== ENTRIES SUPPLIED ==

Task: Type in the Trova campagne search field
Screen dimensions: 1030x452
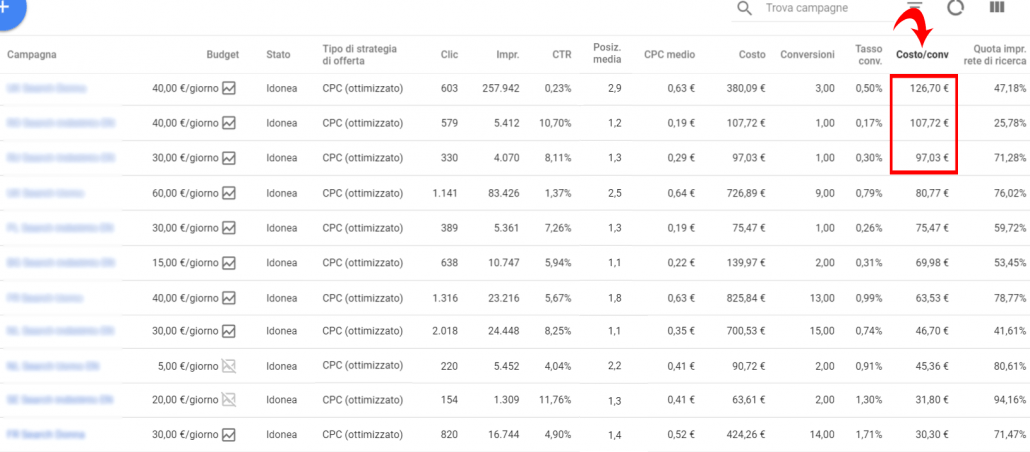Action: point(820,8)

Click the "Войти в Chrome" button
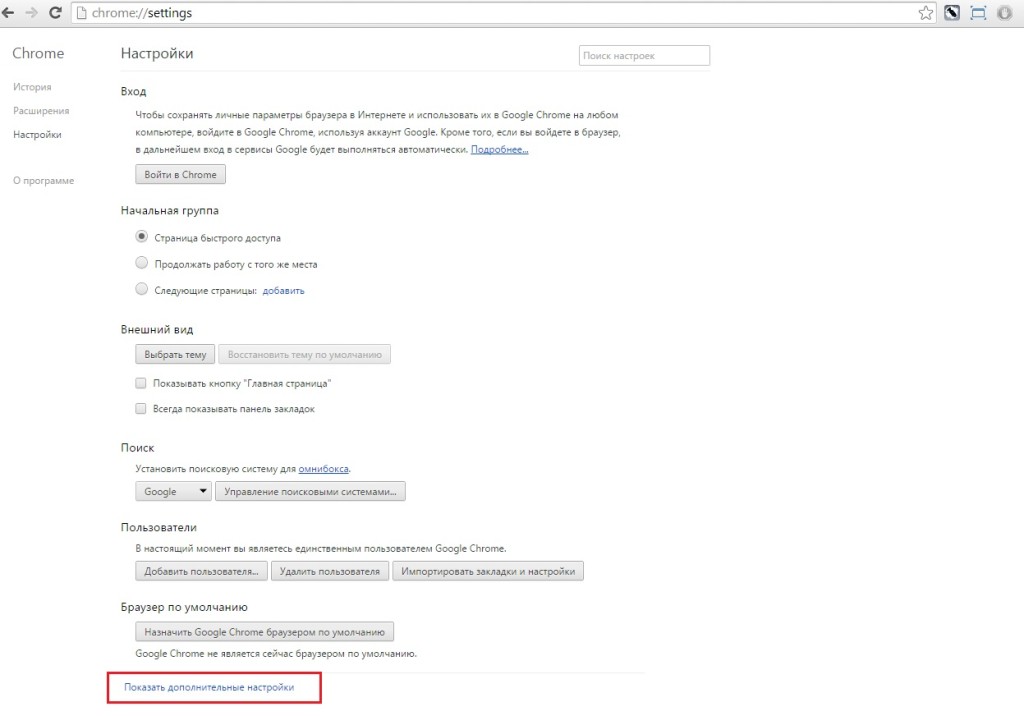[x=180, y=174]
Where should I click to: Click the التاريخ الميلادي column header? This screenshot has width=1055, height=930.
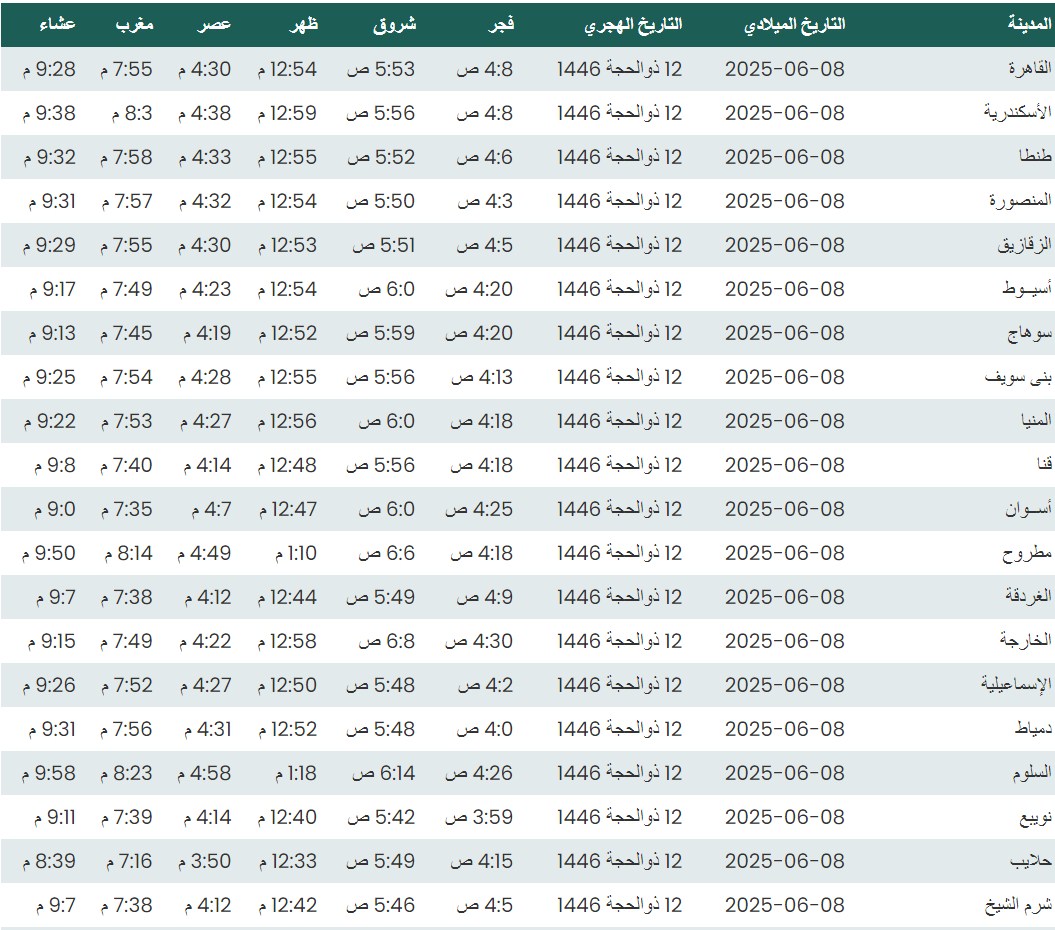[794, 24]
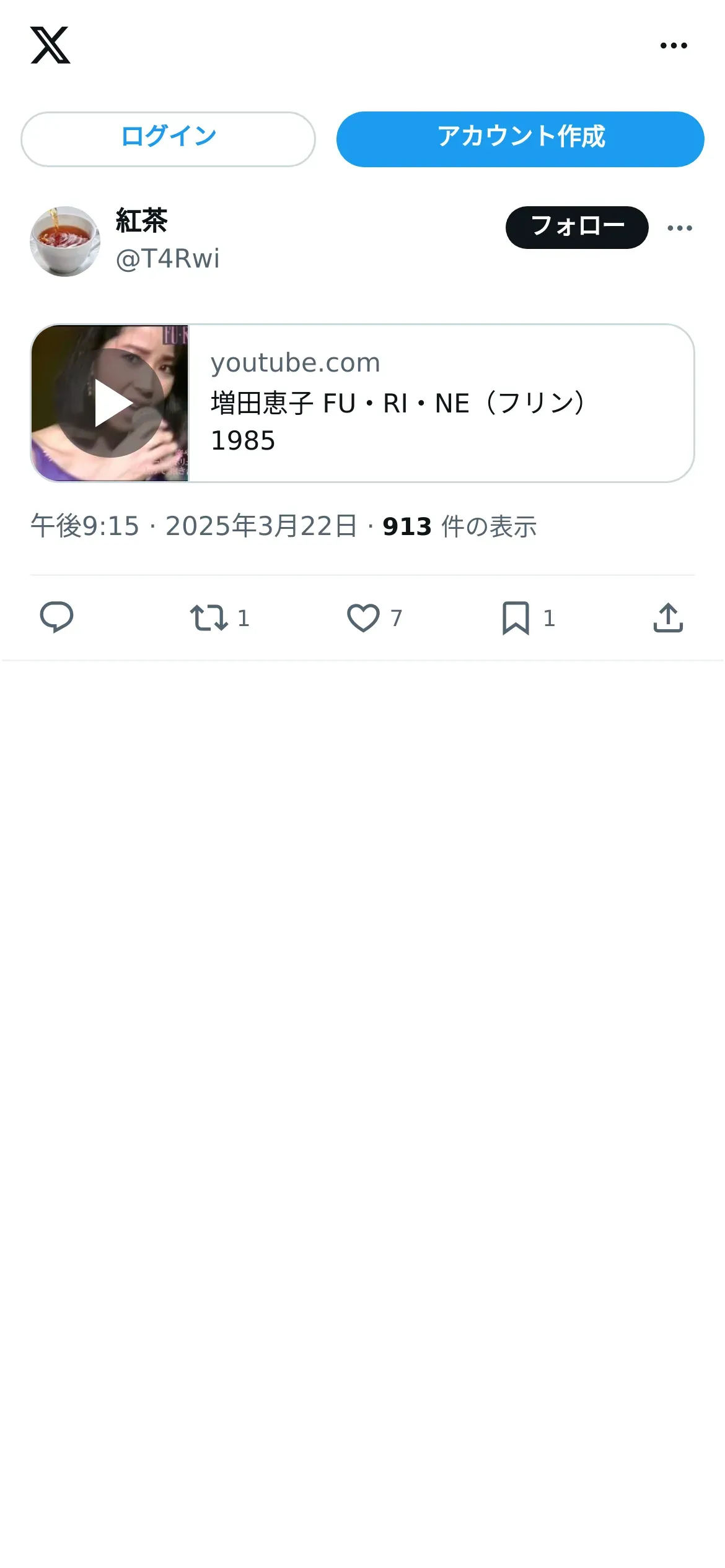Click the X logo at top left
The height and width of the screenshot is (1568, 725).
[x=50, y=45]
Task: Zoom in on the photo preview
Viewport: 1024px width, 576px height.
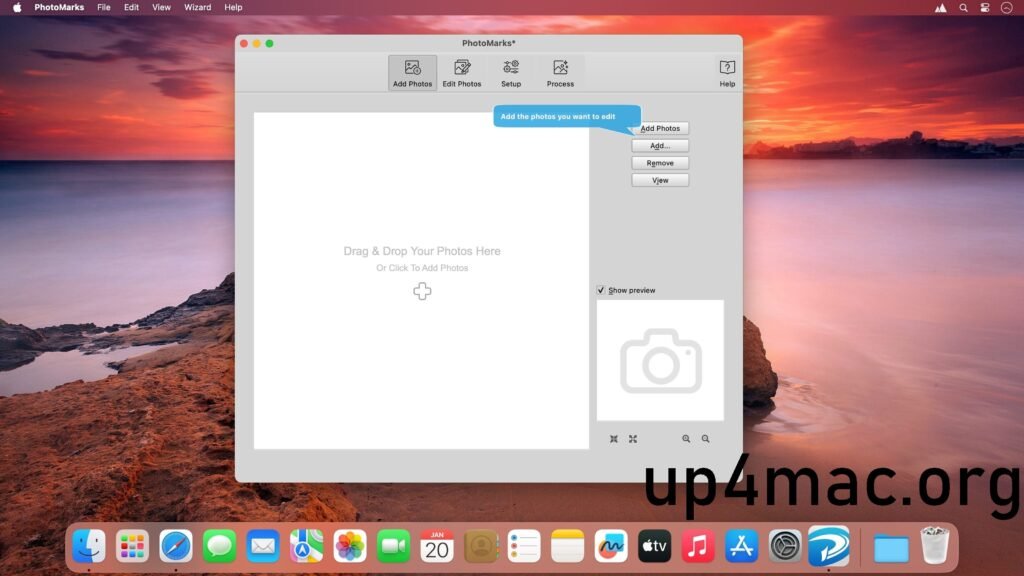Action: coord(686,438)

===

**TASK TO CARRY OUT**
Nothing but the lines from the one containing "Task: Zoom in on the photo preview" through the final line of the entries above should be given again, each exactly as written; omit the pictures.

**EXERCISE SOLUTION**
Task: Zoom in on the photo preview
Viewport: 1024px width, 576px height.
Action: coord(686,438)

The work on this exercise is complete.